## Yapılacak iş
12 Eylül ve tiyatro üzerine olan metinde "Tiyatro pusludur, alacakaranlık" sözlerinden aşağıya, "savaşıma devam eder." sözlerine kadar her şeyi, "süt" yerine "yağ" koyarak yeniden yazın.

## Gösterilen metin
************

Akrep adlı oyundan |
12
EYLÜL VE TİYATROMUZ
Önce tiyatromuzun değerli bir ustasının
özyaşamöyküsünde anlattıklarını özetlemeye çalışalım:
12 Eylül cuntasının başa geçip sahte
barış, sahte Atatürkçülükle yutturmaya çalıştığı baskı ve kıyım ortamının en
yoğun yaşandığı günlerde ustamız her günkü gibi tiyatrosuna, Harbiye’ye gider.
Tiyatro pusludur, alacakaranlık her yanda… İdareye çağırılır. Önüne bir kâğıt
uzatılır. Güler. İmzalaması neredeyse emredilir. Gülerek imzalar ve çıkıp
gider. Beş yıl uzak kalacaktır yıllarını verdiği, çok sevdiği tiyatrosundan. O
andan itibaren işsizdir. Evde yeni doğmuş bir erkek çocuk, kızı ve eşi onu
beklemektedir. Ev kirası, süt, ekmek parası gerekecektir. Yıllarca çocuklarına
istediklerini alamaz, bazen ev kirasını bile ödeyemez. Ama savaşıma devam eder.
Üç beş kuruş kazandığı radyodan da uzaklaştırılır. Radyo müdürü baskılara
dayanamadığını söyler, ‘meslektaşlarınıza dikkat edin’ der. Radyo ve
seslendirme işi dostlarının(!) sayesinde kesilir. Tiyatrolarda dekor boyamaya,
amatör gruplara ders vermeye, korkmayan bir arkadaşını bulursa reji yapmaya
başlar. Bazen ailece aç kalırlar, ev sahipleri birkaç defa kapılarına dayanır.
Sağlığı bozulur. Tek olan böbreği de teklemeye başlar. Beş yıl sonra konuk
sanatçı olarak döner tiyatrosuna. Bir yıl sonra da eski kadrosuna kavuşur. Ama
sağlığı çok bozulmuştur. Üç yıl sonra böbrek ve kalp yetmezliğinden… (1)

************

## Verilen kayıtlar

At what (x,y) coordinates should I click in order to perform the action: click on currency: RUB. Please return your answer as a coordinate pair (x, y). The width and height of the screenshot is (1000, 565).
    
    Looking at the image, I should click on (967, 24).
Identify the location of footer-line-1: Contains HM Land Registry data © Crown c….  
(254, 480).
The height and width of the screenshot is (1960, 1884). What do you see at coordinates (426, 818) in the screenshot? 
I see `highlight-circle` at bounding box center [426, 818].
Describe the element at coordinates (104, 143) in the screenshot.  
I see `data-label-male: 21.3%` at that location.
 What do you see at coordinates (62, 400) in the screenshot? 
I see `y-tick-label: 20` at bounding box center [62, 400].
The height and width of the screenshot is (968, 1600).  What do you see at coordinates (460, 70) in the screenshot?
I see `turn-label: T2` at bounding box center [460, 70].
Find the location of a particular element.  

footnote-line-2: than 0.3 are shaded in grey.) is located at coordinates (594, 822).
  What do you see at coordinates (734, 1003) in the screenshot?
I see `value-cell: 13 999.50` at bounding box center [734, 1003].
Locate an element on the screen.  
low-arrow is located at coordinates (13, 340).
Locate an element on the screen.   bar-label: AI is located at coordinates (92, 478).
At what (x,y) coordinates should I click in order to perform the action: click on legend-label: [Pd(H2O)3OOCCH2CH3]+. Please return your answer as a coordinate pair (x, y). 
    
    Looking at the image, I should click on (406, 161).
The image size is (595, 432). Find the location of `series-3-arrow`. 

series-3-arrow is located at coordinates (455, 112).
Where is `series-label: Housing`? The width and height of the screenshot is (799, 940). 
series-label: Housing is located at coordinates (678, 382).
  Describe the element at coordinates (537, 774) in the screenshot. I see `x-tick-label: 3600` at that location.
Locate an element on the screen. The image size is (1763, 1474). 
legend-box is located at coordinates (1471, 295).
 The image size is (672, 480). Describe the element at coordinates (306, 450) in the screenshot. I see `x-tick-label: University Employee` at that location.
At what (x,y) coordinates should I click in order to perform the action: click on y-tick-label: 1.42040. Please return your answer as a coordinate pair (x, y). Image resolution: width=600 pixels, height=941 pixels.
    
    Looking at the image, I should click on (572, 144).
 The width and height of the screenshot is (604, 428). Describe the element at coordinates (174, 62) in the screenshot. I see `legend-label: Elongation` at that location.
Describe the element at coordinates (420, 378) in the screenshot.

************

## İşin çıktısı
Tiyatro pusludur, alacakaranlık her yanda… İdareye çağırılır. Önüne bir kâğıt
uzatılır. Güler. İmzalaması neredeyse emredilir. Gülerek imzalar ve çıkıp
gider. Beş yıl uzak kalacaktır yıllarını verdiği, çok sevdiği tiyatrosundan. O
andan itibaren işsizdir. Evde yeni doğmuş bir erkek çocuk, kızı ve eşi onu
beklemektedir. Ev kirası, yağ, ekmek parası gerekecektir. Yıllarca çocuklarına
istediklerini alamaz, bazen ev kirasını bile ödeyemez. Ama savaşıma devam eder.